**WORK ORDER:**
Reproduce word for word the lines between those holding "Pick the 45000 y-axis tick label" and "You are a computer-use agent. The image", inclusive, and nothing else from the data below.

++++ DATASET EXTRACT ++++

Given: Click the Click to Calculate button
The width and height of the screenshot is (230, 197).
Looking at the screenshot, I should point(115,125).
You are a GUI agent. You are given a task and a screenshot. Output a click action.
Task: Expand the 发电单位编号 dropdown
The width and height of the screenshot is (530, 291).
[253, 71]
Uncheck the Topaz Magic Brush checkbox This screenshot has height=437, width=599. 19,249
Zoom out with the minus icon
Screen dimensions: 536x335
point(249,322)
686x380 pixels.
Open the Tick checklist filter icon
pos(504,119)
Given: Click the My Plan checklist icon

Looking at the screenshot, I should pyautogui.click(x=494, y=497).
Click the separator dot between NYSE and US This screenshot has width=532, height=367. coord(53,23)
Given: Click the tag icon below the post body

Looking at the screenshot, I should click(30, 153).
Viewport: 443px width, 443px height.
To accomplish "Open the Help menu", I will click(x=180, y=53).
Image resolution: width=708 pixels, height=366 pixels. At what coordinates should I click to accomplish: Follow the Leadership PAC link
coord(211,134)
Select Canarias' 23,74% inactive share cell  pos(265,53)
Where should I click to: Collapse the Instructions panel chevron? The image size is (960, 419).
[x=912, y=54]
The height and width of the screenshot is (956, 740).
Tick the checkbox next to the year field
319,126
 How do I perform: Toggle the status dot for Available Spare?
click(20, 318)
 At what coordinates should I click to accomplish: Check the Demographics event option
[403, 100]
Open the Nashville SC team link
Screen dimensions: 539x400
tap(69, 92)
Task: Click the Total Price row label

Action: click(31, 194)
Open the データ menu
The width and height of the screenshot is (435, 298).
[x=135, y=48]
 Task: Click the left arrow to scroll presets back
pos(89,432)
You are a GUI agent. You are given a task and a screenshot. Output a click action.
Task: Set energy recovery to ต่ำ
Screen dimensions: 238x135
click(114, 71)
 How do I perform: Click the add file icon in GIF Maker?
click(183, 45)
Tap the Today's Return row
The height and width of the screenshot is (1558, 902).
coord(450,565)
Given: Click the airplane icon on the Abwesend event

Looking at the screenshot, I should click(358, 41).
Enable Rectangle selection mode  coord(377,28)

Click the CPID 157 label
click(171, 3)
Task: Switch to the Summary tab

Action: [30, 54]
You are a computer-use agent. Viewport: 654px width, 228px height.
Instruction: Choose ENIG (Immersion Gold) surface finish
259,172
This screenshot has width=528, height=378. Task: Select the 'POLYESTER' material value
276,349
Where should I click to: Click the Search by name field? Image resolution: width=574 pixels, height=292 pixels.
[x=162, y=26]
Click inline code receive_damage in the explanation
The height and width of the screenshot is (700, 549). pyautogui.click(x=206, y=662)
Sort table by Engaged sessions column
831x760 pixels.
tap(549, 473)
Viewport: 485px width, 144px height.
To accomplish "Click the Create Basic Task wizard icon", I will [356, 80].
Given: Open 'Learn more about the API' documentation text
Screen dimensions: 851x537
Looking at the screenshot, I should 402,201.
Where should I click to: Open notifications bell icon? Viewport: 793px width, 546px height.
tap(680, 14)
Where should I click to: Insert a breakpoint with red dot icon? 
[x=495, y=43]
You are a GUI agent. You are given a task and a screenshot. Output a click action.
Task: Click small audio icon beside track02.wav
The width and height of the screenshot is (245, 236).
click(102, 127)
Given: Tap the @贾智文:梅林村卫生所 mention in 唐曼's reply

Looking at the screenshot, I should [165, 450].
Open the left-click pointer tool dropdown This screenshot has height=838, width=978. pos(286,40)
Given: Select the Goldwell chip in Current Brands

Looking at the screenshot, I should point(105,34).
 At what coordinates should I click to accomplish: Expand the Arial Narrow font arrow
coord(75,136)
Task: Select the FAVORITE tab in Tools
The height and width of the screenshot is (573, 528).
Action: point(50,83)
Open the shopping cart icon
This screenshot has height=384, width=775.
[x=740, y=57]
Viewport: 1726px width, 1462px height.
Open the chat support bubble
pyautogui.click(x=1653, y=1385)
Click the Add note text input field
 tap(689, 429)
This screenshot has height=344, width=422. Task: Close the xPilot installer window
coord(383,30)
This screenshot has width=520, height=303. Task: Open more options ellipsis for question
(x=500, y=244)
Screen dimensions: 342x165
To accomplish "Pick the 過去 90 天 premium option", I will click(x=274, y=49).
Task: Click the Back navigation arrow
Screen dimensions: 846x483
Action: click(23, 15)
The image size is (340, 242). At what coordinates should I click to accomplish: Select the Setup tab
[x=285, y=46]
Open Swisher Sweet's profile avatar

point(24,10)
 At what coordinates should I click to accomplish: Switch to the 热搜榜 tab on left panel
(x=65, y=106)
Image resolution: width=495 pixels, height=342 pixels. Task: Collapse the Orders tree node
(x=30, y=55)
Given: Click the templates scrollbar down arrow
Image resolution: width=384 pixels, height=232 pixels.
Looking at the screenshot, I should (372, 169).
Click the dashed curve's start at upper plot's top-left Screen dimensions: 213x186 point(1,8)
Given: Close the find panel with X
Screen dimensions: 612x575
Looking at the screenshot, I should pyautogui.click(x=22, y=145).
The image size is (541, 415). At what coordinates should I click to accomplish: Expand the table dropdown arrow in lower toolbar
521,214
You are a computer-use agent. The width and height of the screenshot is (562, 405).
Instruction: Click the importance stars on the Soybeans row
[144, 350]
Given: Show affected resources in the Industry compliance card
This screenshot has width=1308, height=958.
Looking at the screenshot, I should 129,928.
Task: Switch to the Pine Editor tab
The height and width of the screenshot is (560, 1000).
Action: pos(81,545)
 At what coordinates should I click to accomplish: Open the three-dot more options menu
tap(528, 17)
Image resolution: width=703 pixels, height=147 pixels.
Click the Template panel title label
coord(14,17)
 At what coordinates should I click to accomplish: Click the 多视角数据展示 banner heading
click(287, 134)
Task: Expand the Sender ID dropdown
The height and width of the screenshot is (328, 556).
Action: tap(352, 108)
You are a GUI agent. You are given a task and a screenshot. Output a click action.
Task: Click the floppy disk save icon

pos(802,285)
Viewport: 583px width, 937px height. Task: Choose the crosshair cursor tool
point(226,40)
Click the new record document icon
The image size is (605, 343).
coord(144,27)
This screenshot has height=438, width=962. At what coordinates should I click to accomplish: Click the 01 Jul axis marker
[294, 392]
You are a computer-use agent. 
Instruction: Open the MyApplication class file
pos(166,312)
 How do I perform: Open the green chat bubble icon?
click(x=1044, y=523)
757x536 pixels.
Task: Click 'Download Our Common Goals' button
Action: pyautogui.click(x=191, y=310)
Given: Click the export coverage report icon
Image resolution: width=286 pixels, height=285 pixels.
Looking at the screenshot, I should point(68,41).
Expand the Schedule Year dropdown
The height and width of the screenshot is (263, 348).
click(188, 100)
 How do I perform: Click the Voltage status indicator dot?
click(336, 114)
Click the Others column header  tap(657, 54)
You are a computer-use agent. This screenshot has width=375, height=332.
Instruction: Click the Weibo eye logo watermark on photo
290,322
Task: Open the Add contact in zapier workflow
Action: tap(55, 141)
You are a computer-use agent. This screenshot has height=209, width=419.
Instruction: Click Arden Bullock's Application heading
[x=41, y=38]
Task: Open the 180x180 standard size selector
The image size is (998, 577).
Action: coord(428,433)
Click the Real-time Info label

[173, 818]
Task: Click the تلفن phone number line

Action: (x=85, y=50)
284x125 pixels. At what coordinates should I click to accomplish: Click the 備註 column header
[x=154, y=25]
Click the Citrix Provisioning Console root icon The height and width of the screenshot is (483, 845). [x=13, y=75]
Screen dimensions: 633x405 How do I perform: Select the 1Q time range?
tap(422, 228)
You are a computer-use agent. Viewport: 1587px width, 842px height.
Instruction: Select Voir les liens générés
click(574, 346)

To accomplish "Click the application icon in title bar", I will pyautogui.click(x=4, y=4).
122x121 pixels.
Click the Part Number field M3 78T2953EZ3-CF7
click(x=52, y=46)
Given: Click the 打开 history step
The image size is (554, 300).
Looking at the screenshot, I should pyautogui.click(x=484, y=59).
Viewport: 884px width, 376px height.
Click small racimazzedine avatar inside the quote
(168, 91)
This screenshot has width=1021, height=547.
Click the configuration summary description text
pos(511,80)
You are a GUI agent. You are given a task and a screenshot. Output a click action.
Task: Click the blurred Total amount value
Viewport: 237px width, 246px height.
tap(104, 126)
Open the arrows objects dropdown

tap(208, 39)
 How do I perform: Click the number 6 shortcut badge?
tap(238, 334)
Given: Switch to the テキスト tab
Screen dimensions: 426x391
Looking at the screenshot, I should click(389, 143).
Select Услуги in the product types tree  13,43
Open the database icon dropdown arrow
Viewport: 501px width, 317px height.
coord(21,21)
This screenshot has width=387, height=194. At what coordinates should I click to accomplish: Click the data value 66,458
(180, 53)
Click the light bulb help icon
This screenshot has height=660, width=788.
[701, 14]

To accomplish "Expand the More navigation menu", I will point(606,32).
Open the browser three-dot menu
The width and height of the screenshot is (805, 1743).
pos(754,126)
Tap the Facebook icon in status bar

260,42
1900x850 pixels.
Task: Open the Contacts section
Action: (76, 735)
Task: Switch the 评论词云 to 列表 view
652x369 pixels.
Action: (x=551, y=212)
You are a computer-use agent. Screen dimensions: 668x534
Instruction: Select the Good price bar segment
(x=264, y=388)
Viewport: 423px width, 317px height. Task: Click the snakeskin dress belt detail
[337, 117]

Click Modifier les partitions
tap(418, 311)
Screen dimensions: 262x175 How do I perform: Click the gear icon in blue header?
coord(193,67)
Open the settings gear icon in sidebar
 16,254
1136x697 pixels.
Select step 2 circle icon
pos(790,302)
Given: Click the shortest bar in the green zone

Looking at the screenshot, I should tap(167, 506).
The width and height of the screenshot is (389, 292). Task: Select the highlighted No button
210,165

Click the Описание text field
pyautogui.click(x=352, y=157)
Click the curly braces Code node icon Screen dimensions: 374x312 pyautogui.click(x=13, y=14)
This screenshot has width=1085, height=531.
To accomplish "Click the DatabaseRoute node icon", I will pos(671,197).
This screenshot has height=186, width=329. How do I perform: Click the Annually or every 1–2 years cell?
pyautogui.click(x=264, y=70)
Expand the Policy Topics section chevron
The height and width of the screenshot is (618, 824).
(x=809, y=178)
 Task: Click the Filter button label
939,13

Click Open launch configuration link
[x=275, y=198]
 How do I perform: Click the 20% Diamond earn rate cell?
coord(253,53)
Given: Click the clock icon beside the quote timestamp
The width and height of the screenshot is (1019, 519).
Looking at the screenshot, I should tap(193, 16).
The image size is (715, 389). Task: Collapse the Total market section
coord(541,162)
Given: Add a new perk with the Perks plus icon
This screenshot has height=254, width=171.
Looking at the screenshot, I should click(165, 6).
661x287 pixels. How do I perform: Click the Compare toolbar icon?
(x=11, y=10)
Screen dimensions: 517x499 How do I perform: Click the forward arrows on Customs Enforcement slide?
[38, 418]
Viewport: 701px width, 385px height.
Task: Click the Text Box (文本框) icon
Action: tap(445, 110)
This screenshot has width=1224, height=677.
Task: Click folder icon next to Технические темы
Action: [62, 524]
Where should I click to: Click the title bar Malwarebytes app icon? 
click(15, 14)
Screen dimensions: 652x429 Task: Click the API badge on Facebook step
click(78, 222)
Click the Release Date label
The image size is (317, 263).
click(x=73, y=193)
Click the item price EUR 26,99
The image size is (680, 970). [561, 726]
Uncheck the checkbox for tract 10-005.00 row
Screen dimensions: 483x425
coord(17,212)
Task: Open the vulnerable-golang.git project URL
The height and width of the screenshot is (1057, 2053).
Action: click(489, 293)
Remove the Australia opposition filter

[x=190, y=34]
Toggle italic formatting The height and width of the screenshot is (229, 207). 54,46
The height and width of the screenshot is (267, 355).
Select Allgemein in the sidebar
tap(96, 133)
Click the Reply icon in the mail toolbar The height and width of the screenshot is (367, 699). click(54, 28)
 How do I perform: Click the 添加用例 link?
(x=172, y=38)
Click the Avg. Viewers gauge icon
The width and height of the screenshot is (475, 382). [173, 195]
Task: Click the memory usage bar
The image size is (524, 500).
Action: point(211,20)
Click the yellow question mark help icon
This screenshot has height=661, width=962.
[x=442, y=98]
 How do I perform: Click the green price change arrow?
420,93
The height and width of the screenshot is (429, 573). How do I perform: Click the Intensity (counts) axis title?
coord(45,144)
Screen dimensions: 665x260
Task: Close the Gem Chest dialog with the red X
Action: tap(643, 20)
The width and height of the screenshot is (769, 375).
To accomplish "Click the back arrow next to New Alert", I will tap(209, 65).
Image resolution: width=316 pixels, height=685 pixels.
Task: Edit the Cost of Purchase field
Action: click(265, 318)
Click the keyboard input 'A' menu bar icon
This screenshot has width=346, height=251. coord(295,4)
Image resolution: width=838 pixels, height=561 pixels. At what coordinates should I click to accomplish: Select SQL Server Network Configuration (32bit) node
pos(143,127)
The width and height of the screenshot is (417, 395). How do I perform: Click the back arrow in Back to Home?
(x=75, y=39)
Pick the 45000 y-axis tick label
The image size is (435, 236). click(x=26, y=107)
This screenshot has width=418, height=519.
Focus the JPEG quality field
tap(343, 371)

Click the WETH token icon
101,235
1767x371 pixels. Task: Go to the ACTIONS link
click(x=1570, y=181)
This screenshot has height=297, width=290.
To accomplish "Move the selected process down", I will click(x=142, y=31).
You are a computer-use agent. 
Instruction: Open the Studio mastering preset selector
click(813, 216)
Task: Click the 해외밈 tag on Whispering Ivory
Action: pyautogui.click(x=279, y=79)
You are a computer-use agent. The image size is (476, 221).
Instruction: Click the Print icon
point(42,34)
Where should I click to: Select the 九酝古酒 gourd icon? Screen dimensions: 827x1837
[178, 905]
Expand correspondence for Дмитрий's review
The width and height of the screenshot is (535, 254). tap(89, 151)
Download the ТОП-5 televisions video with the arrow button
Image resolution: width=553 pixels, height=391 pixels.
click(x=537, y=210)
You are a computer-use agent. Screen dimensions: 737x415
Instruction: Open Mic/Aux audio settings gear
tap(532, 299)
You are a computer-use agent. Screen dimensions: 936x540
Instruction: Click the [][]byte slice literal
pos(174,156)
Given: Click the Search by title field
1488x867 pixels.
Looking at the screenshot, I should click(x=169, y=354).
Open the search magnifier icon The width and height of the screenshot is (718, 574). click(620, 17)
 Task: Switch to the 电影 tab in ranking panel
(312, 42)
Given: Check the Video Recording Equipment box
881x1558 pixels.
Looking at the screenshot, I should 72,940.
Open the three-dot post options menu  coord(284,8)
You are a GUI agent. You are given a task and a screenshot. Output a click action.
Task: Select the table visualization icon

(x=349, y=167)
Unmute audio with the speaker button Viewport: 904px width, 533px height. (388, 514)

++++

**ANSWER SPACE:**
Pick the 45000 y-axis tick label
The image size is (435, 236). click(x=26, y=107)
This screenshot has width=418, height=519.
Focus the JPEG quality field
tap(343, 371)

Click the WETH token icon
101,235
1767x371 pixels. Task: Go to the ACTIONS link
click(x=1570, y=181)
This screenshot has height=297, width=290.
To accomplish "Move the selected process down", I will click(x=142, y=31).
You are a computer-use agent. 
Instruction: Open the Studio mastering preset selector
click(813, 216)
Task: Click the 해외밈 tag on Whispering Ivory
Action: pyautogui.click(x=279, y=79)
You are a computer-use agent. The image size is (476, 221).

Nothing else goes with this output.